Fig. 1. The SMR reverse system with an eccentric glenoid design and extended overhang.

Rehabilitation
The same standardized home-based rehabilitation protocols were adopted by both groups postoperatively. An abduction brace was applied for 4 weeks after the operation and during this period, no active forward flexion or rotation beyond neutral was allowed. After discontinuation of brace-wearing at 4 weeks postoperatively, pulley exercises were prescribed to increase forward flexion, and external rotation and behind-the back ROM exercises were allowed. No limit was imposed on the use of the treated shoulder within a tolerable extent.
Clinical Outcome Assessment
Patients completed preoperative and 2-year follow-up evaluations of active ROM, visual analog scale (VAS) score for pain, and clinical scoring, including the American Shoulder and Elbow Surgeons (ASES) score, Constant score, and Korean Shoulder Scoring system. Outcomes were evaluated before surgery, at 3, 6, and 12 months after surgery, and at the final follow-up. For measuring ROM, forward flexion and external rotation were evaluated with a goniometer when patients were in the supine position, excluding the scapulohumeral motion. Internal rotation, which was measured with patients in the seated position, was evaluated with the tip of the thumb reaching the vertebral level.
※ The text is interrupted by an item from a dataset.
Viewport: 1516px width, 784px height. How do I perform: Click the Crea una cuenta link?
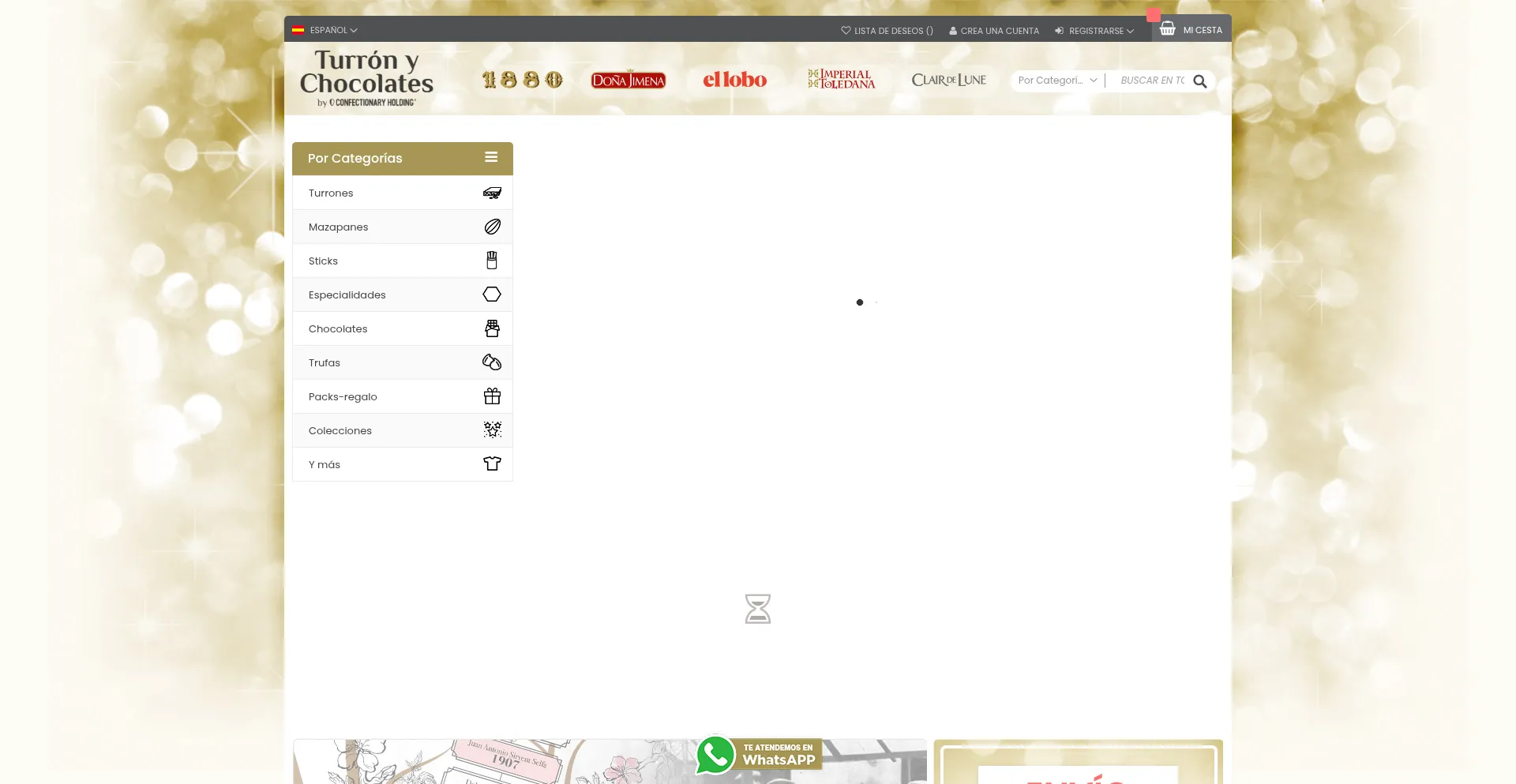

Internal rotation up to the level of the sacrum was designated as 0 point, and 1 point was added for each level up. All assessment data were collected by a clinical researcher who was not otherwise involved in the current study.
Elevation and external rotation motor power were evaluated at each visit by using a digital force myometer and compared with measurements of the contralateral unaffected arm. The compact force gauge transducer used in this study was certified for “force and torque measurement application” by Mecmesin Ltd., U.K., to conform to an operational accuracy of ± 0.5% for any measurement within the working range.13) Strength index, defined as the strength of the affected arm divided by the strength of the contralateral arm, was used instead of the absolute value of the muscle.14,15) As normal muscle strength varies between individuals, comparison of the absolute values is not objective. The strength of the affected shoulder was divided by the strength of the contralateral side.
Radiographic Assessment
Standardized true anteroposterior and axial radiographic evaluations were conducted preoperatively, at 3, 6, and 12 months postoperatively, and at the last follow-up. All radiographic measurements were performed on a true anteroposterior view of each patient. The severity of scapular notching was graded according to the Sirveaux classification, with grade 1 notches involving only the scapular bone, grade 2 notches reaching the inferior screw of the base plate, grade 3 notches extending to the superior aspect of the inferior screw, and grade 4 notches extending superior to the inferior screw and including area under the baseplate.16) Radiographic assessment was performed to identify changes in the lateral humeral offset, which is the perpendicular distance from the COR of the glenosphere to the line that passes along the center of the proximal humerus (Fig. 2);3) the deltoid-wrapping offset, which is the perpendicular distance from the greater tuberosity to the line along the acromial undersurface; and the acromiohumeral distance, which is the perpendicular distance from the acromial undersurface to the parallel line passing the greater tuberosity (Fig. 3).
Fig. 2. Lateral humeral offset (a), which is the perpendicular distance from the center of rotation of the glenosphere (green dots) to the line that passes along the center of the proximal humerus.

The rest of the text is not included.